■ Stated goal a
According to the data tokenization guide, how many data records were leaked in the third quarter of 2024?

■ Quoted passage
* START *
A Comprehensive Guide to Data Tokenization

Did you know that 422.61 million data records were leaked in the third quarter of 2024 alone?  Data breaches have been a concern since at least 2005 when many organizations and government entities switched from paper to digital records. Anytime confidential and sensitive information is leaked to malicious third parties, it has had a profound impact on individuals, government bodies, and various organizations. Different cybersecurity protection methods have been developed over the years to remedy this challenge, and data tokenization is one of the most prominent examples.

In this article, we’ll describe data tokenization, how it works, its benefits, and some common use cases across different industries. 

Let’s get right to it

Overview of Data Tokenization 

Data tokenization is a cybersecurity substitution technique for swapping sensitive data with a meaningless set of alphanumeric strings called tokens, thereby protecting the original data. In this technique, the tokens are created using a tokenization system’s algorithm and have no inherent meaning. Furthermore, they can’t be reverse-engineered to produce the original dataset, which is securely stored in a digital data vault. Instead, only the algorithm used to generate them randomly in the first place can be used to retrieve the original dataset.
* END *
■ Stated goal b
In the records, copy out everything word for word from the line containing "This screenshot has height=480, width=960." down to the line containing "pyautogui.click(x=740, y=838)", with both of those lines included.

■ Given records
* START *
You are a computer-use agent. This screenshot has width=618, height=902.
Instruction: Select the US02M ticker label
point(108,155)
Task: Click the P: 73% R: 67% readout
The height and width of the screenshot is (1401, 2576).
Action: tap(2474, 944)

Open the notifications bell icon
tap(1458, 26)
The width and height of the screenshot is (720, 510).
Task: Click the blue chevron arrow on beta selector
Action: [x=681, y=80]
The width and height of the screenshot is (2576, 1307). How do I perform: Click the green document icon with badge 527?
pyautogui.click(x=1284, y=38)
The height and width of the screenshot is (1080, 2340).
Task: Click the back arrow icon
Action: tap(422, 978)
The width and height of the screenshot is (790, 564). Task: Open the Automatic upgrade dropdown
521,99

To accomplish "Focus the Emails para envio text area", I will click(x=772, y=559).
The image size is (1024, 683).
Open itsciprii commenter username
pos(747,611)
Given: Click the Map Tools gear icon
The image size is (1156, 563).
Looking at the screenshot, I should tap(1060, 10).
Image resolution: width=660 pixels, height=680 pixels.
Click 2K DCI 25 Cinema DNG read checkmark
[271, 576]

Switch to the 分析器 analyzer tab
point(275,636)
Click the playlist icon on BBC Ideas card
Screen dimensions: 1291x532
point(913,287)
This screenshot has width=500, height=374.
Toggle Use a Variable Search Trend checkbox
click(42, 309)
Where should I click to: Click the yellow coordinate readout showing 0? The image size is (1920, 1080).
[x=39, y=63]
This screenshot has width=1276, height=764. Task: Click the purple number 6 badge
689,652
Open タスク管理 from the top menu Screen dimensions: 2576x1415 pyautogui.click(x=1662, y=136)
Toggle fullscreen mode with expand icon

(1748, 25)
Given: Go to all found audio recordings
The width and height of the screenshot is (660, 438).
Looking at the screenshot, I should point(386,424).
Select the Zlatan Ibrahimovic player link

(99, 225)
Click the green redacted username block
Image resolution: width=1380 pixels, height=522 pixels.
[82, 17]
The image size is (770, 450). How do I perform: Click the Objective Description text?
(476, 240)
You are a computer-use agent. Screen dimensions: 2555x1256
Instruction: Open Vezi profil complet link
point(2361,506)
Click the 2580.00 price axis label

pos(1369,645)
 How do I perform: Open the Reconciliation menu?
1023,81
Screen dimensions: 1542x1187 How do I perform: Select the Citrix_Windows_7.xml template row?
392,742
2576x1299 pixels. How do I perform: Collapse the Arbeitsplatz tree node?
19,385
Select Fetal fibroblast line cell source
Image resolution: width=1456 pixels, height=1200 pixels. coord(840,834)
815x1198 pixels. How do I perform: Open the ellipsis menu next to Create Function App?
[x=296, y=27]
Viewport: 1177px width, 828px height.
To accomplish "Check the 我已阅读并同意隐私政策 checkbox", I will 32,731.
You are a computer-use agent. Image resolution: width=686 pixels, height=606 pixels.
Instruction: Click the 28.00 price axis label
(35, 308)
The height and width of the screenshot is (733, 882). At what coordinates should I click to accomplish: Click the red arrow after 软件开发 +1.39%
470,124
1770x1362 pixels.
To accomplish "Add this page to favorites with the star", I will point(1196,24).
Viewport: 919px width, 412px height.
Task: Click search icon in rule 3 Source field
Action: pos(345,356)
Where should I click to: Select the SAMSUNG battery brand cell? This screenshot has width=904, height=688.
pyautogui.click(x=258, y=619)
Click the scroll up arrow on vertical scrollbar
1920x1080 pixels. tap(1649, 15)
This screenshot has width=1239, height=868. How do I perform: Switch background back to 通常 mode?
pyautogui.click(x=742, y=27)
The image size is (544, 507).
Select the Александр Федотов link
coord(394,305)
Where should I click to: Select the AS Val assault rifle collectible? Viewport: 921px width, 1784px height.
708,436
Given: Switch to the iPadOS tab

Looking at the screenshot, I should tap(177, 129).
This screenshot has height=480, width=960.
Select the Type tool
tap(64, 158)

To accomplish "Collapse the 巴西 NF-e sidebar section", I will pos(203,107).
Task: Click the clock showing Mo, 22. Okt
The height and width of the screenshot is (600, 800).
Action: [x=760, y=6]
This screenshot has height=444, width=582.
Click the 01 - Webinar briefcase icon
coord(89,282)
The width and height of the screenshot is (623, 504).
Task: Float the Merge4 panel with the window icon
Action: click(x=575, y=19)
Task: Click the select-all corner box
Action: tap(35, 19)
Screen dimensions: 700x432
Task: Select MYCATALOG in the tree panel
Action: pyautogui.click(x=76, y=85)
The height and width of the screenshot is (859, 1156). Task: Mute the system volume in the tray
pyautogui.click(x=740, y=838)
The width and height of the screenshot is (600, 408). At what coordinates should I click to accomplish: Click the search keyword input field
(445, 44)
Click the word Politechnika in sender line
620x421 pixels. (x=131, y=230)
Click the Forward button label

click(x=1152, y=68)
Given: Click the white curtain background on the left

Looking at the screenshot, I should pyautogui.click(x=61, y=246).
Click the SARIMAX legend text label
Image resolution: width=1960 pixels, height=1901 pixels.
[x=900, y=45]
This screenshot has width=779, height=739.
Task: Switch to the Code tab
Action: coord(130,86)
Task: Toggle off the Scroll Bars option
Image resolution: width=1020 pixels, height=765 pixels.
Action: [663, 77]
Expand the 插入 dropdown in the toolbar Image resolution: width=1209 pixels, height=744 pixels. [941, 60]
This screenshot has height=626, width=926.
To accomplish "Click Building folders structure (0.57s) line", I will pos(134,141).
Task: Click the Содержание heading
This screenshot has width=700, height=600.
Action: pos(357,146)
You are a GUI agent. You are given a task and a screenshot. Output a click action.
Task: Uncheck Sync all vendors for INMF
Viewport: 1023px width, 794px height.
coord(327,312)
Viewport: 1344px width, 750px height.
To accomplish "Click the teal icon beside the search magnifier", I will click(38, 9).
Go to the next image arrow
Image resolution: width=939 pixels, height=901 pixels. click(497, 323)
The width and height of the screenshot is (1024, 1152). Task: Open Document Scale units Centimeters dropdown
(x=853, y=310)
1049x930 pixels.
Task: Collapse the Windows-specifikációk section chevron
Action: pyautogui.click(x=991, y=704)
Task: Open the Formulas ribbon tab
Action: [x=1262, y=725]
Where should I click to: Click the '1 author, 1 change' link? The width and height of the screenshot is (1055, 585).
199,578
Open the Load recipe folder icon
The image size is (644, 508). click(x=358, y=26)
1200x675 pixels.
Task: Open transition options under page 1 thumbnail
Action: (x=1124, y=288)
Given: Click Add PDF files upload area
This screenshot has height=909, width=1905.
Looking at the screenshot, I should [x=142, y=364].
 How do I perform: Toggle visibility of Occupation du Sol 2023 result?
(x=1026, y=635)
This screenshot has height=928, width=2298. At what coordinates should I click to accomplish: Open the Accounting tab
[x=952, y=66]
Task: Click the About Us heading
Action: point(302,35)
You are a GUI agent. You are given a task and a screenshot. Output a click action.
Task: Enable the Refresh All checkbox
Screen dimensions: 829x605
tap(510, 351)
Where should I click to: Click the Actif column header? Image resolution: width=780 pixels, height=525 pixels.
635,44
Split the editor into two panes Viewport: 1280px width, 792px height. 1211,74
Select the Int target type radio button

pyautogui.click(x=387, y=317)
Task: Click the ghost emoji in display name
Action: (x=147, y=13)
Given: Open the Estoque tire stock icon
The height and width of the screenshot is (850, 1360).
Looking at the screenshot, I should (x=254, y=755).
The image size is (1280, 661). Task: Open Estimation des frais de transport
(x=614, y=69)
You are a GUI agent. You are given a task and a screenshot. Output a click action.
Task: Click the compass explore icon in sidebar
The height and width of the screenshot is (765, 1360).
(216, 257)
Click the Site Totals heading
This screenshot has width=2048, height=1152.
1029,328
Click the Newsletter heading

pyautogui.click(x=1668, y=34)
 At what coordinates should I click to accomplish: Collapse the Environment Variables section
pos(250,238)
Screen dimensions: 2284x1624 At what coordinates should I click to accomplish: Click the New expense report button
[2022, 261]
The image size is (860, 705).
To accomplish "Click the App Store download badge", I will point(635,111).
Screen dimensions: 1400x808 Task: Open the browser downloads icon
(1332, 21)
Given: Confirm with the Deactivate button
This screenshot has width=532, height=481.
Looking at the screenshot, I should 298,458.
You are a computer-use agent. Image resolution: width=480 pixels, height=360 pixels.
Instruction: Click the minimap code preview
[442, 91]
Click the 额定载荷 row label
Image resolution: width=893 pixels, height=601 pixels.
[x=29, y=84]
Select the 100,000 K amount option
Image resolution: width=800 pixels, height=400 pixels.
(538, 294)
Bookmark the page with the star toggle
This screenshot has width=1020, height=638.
* END *
■ Correct response a
422.61 million data records were leaked in the third quarter of 2024.

■ Correct response b
This screenshot has height=480, width=960.
Select the Type tool
tap(64, 158)

To accomplish "Collapse the 巴西 NF-e sidebar section", I will pos(203,107).
Task: Click the clock showing Mo, 22. Okt
The height and width of the screenshot is (600, 800).
Action: [x=760, y=6]
This screenshot has height=444, width=582.
Click the 01 - Webinar briefcase icon
coord(89,282)
The width and height of the screenshot is (623, 504).
Task: Float the Merge4 panel with the window icon
Action: click(x=575, y=19)
Task: Click the select-all corner box
Action: tap(35, 19)
Screen dimensions: 700x432
Task: Select MYCATALOG in the tree panel
Action: pyautogui.click(x=76, y=85)
The height and width of the screenshot is (859, 1156). Task: Mute the system volume in the tray
pyautogui.click(x=740, y=838)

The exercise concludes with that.